What you need to do -
Consider the listing below. Extract exactly the lines from the line containing "Click the last" to the line containing "You are a computer-use agent. Screen", both included.

Data for analysis -

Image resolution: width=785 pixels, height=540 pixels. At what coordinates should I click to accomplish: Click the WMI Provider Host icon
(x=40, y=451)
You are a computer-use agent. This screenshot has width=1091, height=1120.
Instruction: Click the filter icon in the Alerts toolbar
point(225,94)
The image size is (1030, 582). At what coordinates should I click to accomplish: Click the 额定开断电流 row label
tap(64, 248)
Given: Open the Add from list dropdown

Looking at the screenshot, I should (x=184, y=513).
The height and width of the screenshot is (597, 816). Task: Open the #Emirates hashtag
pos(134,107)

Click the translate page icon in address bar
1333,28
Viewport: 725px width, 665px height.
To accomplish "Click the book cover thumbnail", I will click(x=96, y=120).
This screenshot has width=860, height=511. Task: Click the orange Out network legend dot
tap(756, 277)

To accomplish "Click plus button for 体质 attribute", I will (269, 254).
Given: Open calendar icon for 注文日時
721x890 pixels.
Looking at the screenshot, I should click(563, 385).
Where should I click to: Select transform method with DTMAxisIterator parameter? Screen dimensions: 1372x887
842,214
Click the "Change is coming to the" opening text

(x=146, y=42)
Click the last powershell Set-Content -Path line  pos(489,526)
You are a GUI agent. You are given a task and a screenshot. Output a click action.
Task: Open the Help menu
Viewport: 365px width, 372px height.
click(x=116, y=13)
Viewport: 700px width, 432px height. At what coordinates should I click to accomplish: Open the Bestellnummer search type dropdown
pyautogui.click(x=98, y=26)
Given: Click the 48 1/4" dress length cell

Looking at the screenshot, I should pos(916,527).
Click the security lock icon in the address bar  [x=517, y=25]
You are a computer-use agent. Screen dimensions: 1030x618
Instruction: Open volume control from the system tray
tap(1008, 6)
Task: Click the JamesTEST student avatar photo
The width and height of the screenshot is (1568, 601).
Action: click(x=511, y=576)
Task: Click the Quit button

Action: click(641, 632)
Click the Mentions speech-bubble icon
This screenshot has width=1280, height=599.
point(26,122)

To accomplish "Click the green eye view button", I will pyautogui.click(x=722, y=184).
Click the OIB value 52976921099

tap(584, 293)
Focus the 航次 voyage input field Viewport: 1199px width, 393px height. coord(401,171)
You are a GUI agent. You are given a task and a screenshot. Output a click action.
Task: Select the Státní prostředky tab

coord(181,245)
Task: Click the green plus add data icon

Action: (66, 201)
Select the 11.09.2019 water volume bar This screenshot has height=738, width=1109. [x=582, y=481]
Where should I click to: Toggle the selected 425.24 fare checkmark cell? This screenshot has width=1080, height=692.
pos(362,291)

Answer below -
Click the last powershell Set-Content -Path line  pos(489,526)
You are a GUI agent. You are given a task and a screenshot. Output a click action.
Task: Open the Help menu
Viewport: 365px width, 372px height.
click(x=116, y=13)
Viewport: 700px width, 432px height. At what coordinates should I click to accomplish: Open the Bestellnummer search type dropdown
pyautogui.click(x=98, y=26)
Given: Click the 48 1/4" dress length cell

Looking at the screenshot, I should pos(916,527).
Click the security lock icon in the address bar  [x=517, y=25]
You are a computer-use agent. Screen dimensions: 1030x618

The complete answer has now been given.